→ **Directions**:
Write the records out again, keeping each line exactly as it is.
<<<<
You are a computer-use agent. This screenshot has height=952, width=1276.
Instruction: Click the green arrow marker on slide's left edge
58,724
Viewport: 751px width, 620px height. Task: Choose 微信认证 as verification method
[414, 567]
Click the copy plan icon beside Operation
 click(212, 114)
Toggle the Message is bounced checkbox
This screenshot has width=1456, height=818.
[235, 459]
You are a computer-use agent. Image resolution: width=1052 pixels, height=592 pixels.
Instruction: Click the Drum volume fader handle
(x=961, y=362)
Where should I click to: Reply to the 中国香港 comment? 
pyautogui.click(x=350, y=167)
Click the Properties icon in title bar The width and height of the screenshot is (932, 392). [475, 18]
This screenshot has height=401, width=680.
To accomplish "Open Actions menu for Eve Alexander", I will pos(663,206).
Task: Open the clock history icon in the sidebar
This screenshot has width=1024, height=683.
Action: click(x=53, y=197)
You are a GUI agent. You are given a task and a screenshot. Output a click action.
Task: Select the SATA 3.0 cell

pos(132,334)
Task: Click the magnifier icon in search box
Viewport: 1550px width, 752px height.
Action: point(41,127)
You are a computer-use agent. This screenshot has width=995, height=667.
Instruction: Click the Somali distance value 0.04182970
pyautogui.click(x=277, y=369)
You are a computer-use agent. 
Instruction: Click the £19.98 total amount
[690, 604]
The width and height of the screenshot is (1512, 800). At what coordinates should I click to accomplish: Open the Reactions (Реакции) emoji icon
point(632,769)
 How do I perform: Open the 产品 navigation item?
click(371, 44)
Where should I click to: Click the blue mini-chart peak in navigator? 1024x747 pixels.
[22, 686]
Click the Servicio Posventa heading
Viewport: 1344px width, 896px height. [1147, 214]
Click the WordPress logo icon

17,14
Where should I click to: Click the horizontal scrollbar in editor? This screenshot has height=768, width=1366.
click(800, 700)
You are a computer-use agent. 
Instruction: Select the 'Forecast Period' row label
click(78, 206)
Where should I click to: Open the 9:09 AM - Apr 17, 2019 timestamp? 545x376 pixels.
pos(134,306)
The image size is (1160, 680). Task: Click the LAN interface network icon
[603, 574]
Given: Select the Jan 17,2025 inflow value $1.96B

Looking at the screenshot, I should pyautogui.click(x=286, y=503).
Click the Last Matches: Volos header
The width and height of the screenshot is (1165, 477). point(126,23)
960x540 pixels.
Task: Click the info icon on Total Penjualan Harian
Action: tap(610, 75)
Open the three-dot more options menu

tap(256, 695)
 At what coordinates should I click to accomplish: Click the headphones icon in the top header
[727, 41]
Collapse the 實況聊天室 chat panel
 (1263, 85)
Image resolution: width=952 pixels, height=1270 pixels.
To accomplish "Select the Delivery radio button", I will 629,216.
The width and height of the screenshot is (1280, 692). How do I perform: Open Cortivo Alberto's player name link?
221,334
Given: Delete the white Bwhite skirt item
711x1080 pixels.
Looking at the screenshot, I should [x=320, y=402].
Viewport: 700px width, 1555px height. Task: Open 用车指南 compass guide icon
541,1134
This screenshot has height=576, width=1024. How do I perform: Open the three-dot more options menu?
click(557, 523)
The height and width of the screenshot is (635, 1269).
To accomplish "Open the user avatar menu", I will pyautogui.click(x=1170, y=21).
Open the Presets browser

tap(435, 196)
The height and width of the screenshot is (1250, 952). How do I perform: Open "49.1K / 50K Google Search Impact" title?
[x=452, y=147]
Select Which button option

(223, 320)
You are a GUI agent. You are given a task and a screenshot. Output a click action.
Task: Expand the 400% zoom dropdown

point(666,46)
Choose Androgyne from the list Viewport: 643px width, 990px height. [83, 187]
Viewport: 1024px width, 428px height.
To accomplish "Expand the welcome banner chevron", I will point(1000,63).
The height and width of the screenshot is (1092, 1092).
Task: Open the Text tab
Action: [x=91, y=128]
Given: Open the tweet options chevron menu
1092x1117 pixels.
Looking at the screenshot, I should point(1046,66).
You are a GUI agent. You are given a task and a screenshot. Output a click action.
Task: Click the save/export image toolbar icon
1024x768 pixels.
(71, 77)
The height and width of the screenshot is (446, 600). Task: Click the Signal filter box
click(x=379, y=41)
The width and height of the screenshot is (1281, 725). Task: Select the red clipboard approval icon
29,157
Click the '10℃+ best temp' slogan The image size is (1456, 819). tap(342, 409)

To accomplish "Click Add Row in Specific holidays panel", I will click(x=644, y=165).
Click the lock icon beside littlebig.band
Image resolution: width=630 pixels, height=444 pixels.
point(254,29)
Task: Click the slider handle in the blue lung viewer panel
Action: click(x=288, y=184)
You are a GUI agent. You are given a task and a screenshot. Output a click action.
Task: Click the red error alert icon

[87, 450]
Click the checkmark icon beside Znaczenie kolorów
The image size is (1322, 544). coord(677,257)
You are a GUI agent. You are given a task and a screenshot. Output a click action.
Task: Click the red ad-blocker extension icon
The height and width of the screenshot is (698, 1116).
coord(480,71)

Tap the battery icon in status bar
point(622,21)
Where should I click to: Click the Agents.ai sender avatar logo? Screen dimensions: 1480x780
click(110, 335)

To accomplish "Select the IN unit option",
>>>>
→ **Response to the exercise**:
You are a computer-use agent. This screenshot has height=952, width=1276.
Instruction: Click the green arrow marker on slide's left edge
58,724
Viewport: 751px width, 620px height. Task: Choose 微信认证 as verification method
[414, 567]
Click the copy plan icon beside Operation
 click(212, 114)
Toggle the Message is bounced checkbox
This screenshot has width=1456, height=818.
[235, 459]
You are a computer-use agent. Image resolution: width=1052 pixels, height=592 pixels.
Instruction: Click the Drum volume fader handle
(x=961, y=362)
Where should I click to: Reply to the 中国香港 comment? 
pyautogui.click(x=350, y=167)
Click the Properties icon in title bar The width and height of the screenshot is (932, 392). [475, 18]
This screenshot has height=401, width=680.
To accomplish "Open Actions menu for Eve Alexander", I will pos(663,206).
Task: Open the clock history icon in the sidebar
This screenshot has width=1024, height=683.
Action: click(x=53, y=197)
You are a GUI agent. You are given a task and a screenshot. Output a click action.
Task: Select the SATA 3.0 cell

pos(132,334)
Task: Click the magnifier icon in search box
Viewport: 1550px width, 752px height.
Action: point(41,127)
You are a computer-use agent. This screenshot has width=995, height=667.
Instruction: Click the Somali distance value 0.04182970
pyautogui.click(x=277, y=369)
You are a computer-use agent. 
Instruction: Click the £19.98 total amount
[690, 604]
The width and height of the screenshot is (1512, 800). At what coordinates should I click to accomplish: Open the Reactions (Реакции) emoji icon
point(632,769)
 How do I perform: Open the 产品 navigation item?
click(371, 44)
Where should I click to: Click the blue mini-chart peak in navigator? 1024x747 pixels.
[22, 686]
Click the Servicio Posventa heading
Viewport: 1344px width, 896px height. [1147, 214]
Click the WordPress logo icon

17,14
Where should I click to: Click the horizontal scrollbar in editor? This screenshot has height=768, width=1366.
click(800, 700)
You are a computer-use agent. 
Instruction: Select the 'Forecast Period' row label
click(78, 206)
Where should I click to: Open the 9:09 AM - Apr 17, 2019 timestamp? 545x376 pixels.
pos(134,306)
The image size is (1160, 680). Task: Click the LAN interface network icon
[603, 574]
Given: Select the Jan 17,2025 inflow value $1.96B

Looking at the screenshot, I should pyautogui.click(x=286, y=503).
Click the Last Matches: Volos header
The width and height of the screenshot is (1165, 477). point(126,23)
960x540 pixels.
Task: Click the info icon on Total Penjualan Harian
Action: tap(610, 75)
Open the three-dot more options menu

tap(256, 695)
 At what coordinates should I click to accomplish: Click the headphones icon in the top header
[727, 41]
Collapse the 實況聊天室 chat panel
 (1263, 85)
Image resolution: width=952 pixels, height=1270 pixels.
To accomplish "Select the Delivery radio button", I will 629,216.
The width and height of the screenshot is (1280, 692). How do I perform: Open Cortivo Alberto's player name link?
221,334
Given: Delete the white Bwhite skirt item
711x1080 pixels.
Looking at the screenshot, I should [x=320, y=402].
Viewport: 700px width, 1555px height. Task: Open 用车指南 compass guide icon
541,1134
This screenshot has height=576, width=1024. How do I perform: Open the three-dot more options menu?
click(557, 523)
The height and width of the screenshot is (635, 1269).
To accomplish "Open the user avatar menu", I will pyautogui.click(x=1170, y=21).
Open the Presets browser

tap(435, 196)
The height and width of the screenshot is (1250, 952). How do I perform: Open "49.1K / 50K Google Search Impact" title?
[x=452, y=147]
Select Which button option

(223, 320)
You are a GUI agent. You are given a task and a screenshot. Output a click action.
Task: Expand the 400% zoom dropdown

point(666,46)
Choose Androgyne from the list Viewport: 643px width, 990px height. [83, 187]
Viewport: 1024px width, 428px height.
To accomplish "Expand the welcome banner chevron", I will point(1000,63).
The height and width of the screenshot is (1092, 1092).
Task: Open the Text tab
Action: [x=91, y=128]
Given: Open the tweet options chevron menu
1092x1117 pixels.
Looking at the screenshot, I should point(1046,66).
You are a GUI agent. You are given a task and a screenshot. Output a click action.
Task: Click the save/export image toolbar icon
1024x768 pixels.
(71, 77)
The height and width of the screenshot is (446, 600). Task: Click the Signal filter box
click(x=379, y=41)
The width and height of the screenshot is (1281, 725). Task: Select the red clipboard approval icon
29,157
Click the '10℃+ best temp' slogan The image size is (1456, 819). tap(342, 409)

To accomplish "Click Add Row in Specific holidays panel", I will click(x=644, y=165).
Click the lock icon beside littlebig.band
Image resolution: width=630 pixels, height=444 pixels.
point(254,29)
Task: Click the slider handle in the blue lung viewer panel
Action: click(x=288, y=184)
You are a GUI agent. You are given a task and a screenshot. Output a click action.
Task: Click the red error alert icon

[87, 450]
Click the checkmark icon beside Znaczenie kolorów
The image size is (1322, 544). coord(677,257)
You are a GUI agent. You are given a task and a screenshot. Output a click action.
Task: Click the red ad-blocker extension icon
The height and width of the screenshot is (698, 1116).
coord(480,71)

Tap the battery icon in status bar
point(622,21)
Where should I click to: Click the Agents.ai sender avatar logo? Screen dimensions: 1480x780
click(110, 335)

To accomplish "Select the IN unit option",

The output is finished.